Blanch gave no sign of acknowledgment. I could picture her working through the night with the cadavers, holding up beakers of blood and tissue to the light, examining cells under a microscope. I hoped she would not hold a grudge—but I was not about to mention my engagement.

“There’s one more component to this . . . because it’s the cause of death,” Blanch said. “I think we’ll have to report this to the health authorities.”

“Why is that?”

“The listeria. It’s usually food-borne. Could be a health risk.”

“Tell me more,” I said.

“It’s a food-born pathogen. Doesn’t usually affect people who are healthy. But pregnant women and older folks are more susceptible. In the case of Sheila Carrington, the Listeria had migrated into her blood, and that can be deadly. She might have been dehydrated and already compromised by smoking and heart disease. But the Listeria did the trick. She had some clotting in her stomach, too.”

“Doesn’t this combination strike you as odd?” I asked aloud, hoping to receive the confirmation of Blanch’s expertise.

“I’ve seen a little of everything over the years,” Blanch told me. “And although listeria isn’t found too often, it’s not third world. The clotting might be a mystery. But there’s no doubt we’re looking at a source that is food-borne.”

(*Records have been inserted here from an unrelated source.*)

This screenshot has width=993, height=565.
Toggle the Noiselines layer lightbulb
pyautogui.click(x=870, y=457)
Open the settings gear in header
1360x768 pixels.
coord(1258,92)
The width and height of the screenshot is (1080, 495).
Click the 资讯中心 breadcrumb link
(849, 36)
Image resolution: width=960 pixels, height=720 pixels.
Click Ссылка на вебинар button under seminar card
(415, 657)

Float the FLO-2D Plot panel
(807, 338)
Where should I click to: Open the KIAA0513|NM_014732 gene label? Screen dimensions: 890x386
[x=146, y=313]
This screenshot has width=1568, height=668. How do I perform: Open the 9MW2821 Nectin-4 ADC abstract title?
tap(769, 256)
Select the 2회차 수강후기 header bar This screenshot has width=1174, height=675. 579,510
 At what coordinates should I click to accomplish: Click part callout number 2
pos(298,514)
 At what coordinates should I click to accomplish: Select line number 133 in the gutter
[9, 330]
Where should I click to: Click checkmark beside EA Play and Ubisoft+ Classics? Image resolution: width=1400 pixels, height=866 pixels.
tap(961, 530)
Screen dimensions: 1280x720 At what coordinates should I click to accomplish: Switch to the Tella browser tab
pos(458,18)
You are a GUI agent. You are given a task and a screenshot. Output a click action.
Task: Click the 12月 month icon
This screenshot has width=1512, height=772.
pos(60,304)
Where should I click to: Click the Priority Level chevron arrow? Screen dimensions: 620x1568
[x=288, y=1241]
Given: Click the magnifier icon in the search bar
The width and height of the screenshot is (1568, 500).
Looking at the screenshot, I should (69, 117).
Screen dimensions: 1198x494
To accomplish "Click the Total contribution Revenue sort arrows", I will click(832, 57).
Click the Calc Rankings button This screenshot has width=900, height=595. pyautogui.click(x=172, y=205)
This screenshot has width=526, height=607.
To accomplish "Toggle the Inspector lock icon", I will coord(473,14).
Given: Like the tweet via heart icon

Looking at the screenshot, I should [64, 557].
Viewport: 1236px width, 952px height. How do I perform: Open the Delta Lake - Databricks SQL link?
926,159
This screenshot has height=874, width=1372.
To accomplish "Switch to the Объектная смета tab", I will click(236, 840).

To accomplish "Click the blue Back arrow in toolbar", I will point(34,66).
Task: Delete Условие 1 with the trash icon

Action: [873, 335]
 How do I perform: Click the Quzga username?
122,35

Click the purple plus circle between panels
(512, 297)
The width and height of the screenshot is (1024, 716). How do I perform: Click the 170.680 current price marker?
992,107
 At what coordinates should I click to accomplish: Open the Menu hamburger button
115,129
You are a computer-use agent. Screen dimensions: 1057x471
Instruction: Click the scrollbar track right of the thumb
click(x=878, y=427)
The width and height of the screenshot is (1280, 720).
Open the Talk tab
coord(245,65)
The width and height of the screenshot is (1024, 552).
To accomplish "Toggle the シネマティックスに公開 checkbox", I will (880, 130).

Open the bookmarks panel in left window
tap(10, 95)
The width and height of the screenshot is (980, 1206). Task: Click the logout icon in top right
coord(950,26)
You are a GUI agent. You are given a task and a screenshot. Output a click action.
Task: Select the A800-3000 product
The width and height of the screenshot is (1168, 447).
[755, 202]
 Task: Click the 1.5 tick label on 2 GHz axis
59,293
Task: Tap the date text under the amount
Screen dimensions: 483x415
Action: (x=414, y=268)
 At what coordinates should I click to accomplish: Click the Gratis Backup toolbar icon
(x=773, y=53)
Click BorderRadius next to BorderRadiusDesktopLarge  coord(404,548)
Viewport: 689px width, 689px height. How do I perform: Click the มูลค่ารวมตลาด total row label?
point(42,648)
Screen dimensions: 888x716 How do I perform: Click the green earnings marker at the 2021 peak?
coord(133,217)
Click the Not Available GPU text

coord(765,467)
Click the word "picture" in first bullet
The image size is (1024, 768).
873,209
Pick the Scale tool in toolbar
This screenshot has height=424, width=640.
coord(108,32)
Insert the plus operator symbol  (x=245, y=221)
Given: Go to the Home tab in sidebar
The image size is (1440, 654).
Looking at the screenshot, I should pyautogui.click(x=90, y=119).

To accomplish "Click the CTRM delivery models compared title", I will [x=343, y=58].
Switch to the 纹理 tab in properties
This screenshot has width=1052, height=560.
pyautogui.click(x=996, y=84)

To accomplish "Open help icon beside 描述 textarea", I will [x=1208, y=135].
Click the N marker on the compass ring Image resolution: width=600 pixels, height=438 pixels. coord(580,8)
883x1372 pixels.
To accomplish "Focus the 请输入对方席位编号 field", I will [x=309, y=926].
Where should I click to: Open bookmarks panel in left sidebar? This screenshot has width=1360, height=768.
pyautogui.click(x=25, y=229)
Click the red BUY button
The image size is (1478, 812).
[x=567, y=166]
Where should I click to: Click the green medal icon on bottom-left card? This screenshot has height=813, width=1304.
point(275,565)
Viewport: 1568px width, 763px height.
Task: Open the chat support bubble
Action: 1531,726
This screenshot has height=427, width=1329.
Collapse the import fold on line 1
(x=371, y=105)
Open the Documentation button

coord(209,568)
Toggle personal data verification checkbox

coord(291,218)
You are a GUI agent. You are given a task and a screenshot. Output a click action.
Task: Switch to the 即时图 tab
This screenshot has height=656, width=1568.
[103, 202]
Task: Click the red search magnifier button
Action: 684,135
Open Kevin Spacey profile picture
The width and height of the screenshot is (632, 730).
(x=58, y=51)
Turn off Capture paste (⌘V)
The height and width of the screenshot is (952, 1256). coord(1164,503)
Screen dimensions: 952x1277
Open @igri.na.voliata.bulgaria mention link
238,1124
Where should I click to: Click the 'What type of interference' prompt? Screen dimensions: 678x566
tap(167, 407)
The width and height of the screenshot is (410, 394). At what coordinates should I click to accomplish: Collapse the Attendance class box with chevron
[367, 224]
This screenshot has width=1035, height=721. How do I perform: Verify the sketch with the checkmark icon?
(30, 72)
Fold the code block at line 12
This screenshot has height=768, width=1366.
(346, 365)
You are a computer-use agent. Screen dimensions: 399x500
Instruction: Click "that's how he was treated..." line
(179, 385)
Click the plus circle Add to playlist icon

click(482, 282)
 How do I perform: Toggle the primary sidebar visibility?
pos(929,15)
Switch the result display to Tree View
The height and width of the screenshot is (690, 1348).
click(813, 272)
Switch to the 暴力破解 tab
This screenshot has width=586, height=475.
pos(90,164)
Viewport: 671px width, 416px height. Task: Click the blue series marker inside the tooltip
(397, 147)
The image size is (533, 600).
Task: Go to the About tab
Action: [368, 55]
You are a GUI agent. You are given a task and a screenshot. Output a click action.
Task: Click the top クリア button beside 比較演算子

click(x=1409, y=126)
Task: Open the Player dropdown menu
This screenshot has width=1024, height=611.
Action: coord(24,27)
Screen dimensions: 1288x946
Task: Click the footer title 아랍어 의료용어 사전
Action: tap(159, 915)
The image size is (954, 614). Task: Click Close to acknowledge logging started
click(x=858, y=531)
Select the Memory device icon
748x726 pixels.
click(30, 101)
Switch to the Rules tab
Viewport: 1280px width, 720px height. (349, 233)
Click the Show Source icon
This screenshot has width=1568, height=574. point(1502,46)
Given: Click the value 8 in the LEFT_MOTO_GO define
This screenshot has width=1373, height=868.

I didn’t know how to respond. I sighed, “It’s a food-borne death, then.”

“You can sign a death certificate,” Blanch said. “And if you think there’s anything to investigate, I know the police can handle it.”

“Okay, go ahead and send the body,” I said. “But wait a couple of hours. Let me catch up to the world. I’m still at home. And my secretary won’t be at the funeral home, either. Thanks for the good work.”

Blanch grunted on the other end of the line and gave a clicking sound before hanging up. I finished my coffee and wondered how long I could linger around the house in my robe before making the move to return to the office. And I wasn’t about to call Rose. She was probably still sleeping off her glasses of sweet wine.

Meandering into the living room, I picked up the vestiges of the previous night’s celebration—the Christmas wrapping, the empty boxes, and bows and ribbons and sticky residues of tape. I scooted the last of the charred embers into the back of the hearth, rearranged the furniture. But all the while I was thinking about Sheila Carrington and her deadly cocktail of indecision. Or, perhaps, an amalgam of death that she had consumed without even knowing it. I pondered my meeting with Phil Carrington and began to formulate certain questions. Delicately phrased questions. And potentially probing.

I was gladdened, however, by the promise of sunshine cross-hatching a plane of translucent winter clouds. And though bitter cold—and getting colder by forecast—my heart was warmed yet again by the thought of Lance working out of his office instead of on the mean streets.

I turned off the coffeemaker, headed up the stairs, and considered yet another wardrobe change. I had hoped for a day of rest…but already it seemed as if the night had come.